No que diz respeito mais centralmente a Bolsonaro, esse eixo também aparece nos três jornais. No entanto, só a Folha centra editorial nas recentes acusações de irregularidades na campanha. O jornal aborda o escândalo sobre o uso de laranjas pelo Partido Social Liberal (PSL), destacando que novos depoimentos vinculam o dinheiro do caixa dois desse escândalo às contas de campanha de Bolsonaro e de Marcelo Álvaro Antônio, atual ministro do Turismo. O editorial critica a reação de Bolsonaro (“destemperado”) e do governo ameaçando a Imprensa. Críticas sobram também para Sérgio Moro pelas incongruências com o passado.[17] Em OESP, a crítica ao presidente aparece pela sua fidelidade à militância. O texto critica Bolsonaro por defender que suas políticas públicas são propostas que vem dos anseios populares, enquanto ouve, na verdade, suas redes sociais com militantes virtuais extremistas – uma irresponsabilidade cometida por quem deveria governar democraticamente para todos.[18] Já O Globo critica a lenta resposta do governo às manchas de óleo que aparecem em praias do Nordeste há um mês e que só agora Bolsonaro ordenou que sejam investigadas. Ressalta, portanto, que o governo não nutre simpatia pelas questões de meio ambiente.[19]

Nesta semana, ocupam o terceiro lugar, em frequência de aparição nos editoriais da grande imprensa, Lula, a Amazônia e a política peruana. Lula é criticado com requinte em OESP e O Globo. O primeiro aborda a carta na qual Lula sugere que recusará a progressão de pena para o regime semiaberto, argumentando que o ex-presidente quer uma lei só para ele e deve desculpas ao país por desmoralizar a política, escarnecer das leis e banalizar a corrupção.[20] O Globo também critica a decisão de Lula de recusar o regime semiaberto e ridiculariza comparações feitas entre o ex-presidente e Mandela. Para O Globo, Lula se vitimiza e é passível de crítica o tom político adotado por ele e seus advogados. O jornal conclui que “a decisão do ex-presidente de não sair da cadeia desrespeita a Justiça, o que é parte de um projeto”.[21]

A crise amazônica é outro eixo temático desta semana.
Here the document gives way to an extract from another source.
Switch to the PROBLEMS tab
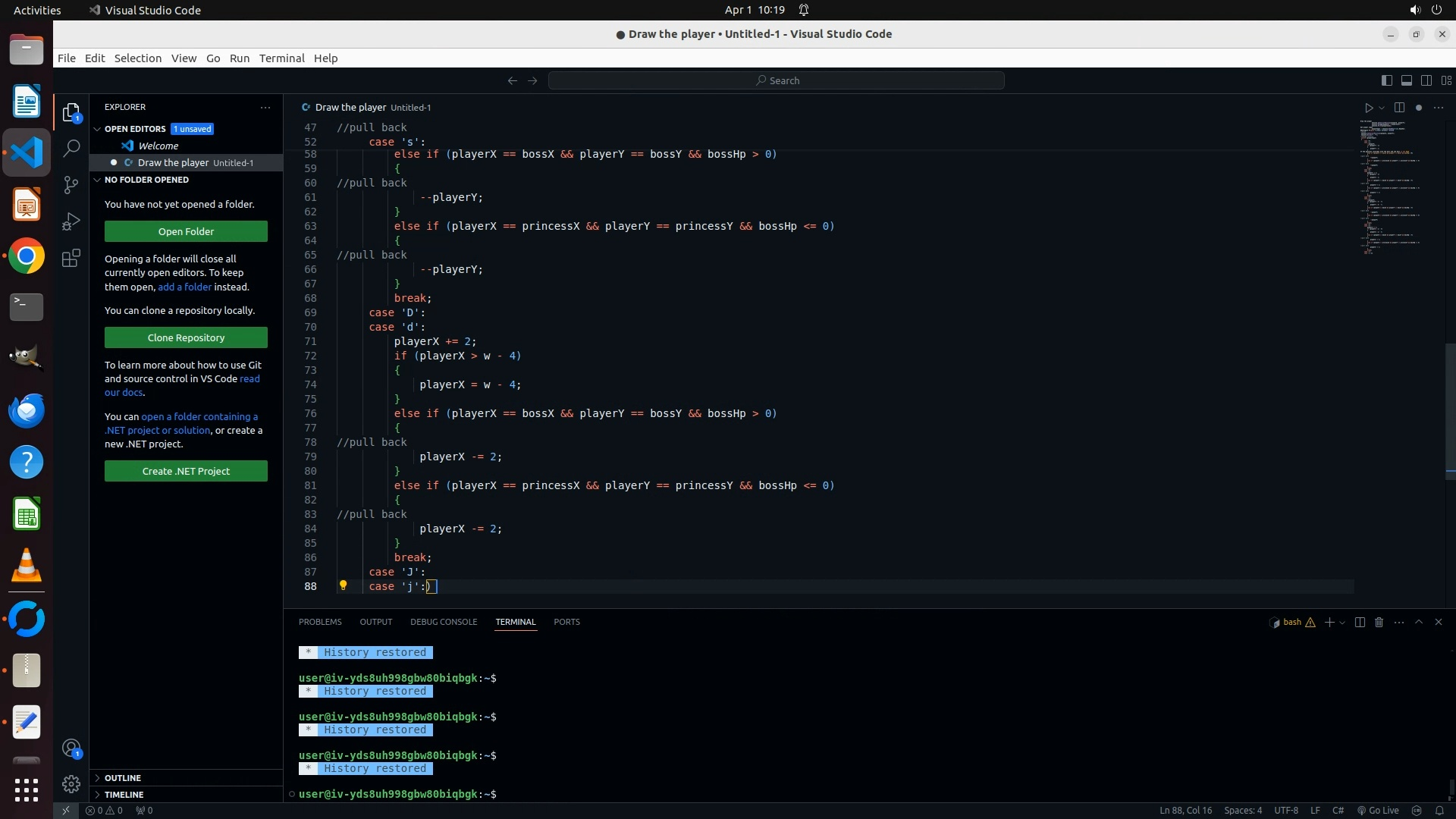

Embora o ministro do Meio Ambiente, Ricardo Salles, tenha comemorado dados sobre a redução das queimadas em setembro, a Folha narra com desconfiança a posição do Governo.[22] Em O Globo, fala-se sobre a persistência das ameaças à Amazônia, embora a “redução de queimadas e ida de soldados para a região deram falsa ideia de que crise estava controlada”.  O jornal carioca também destaca mais uma vez, como em semanas anteriores, o risco que esse quadro representa para o agronegócio, “o setor mais dinâmico da economia brasileira, fortemente exportador”.[23]

O último eixo temático da terceira posição é a política peruana, tema que vinha aparecendo em editoriais de semanas anteriores, mas sem alcançar as posições de maiores frequências. A Folha aborda a questão a partir do impasse político que incluiu troca de presidentes, Congresso dissolvido e eleições antecipadas no país, e aponta como origem da crise o “pleito geral de 2016, que fraturou a relação entre Legislativo e Executivo, e [os] desdobramentos de um escândalo de corrupção envolvendo a empreiteira brasileira Odebrecht”.[24] O jornal paulista termina destacando os desdobramentos perigosos desse cenário para o funcionamento da democracia peruana. O Globo segue caminho semelhante, descrevendo a crise institucional vivida naquele país, com denúncias de corrupção na política e no Judiciário, dissolução do Congresso, e também coloca a Lava Jato peruana na raiz da questão. Mas ao fim, o jornal carioca destaca o desfecho de alto custo que isso terá na economia peruana.

Conclusão

Como se vê mais uma vez, economia e administração pública são eixos temáticos sempre presentes nos editoriais da grande imprensa. De modo geral, a crítica ao peso do Estado e  o estímulo às privatizações são frequentes. A reforma da Previdência continua uma bandeira vigiada e defendida.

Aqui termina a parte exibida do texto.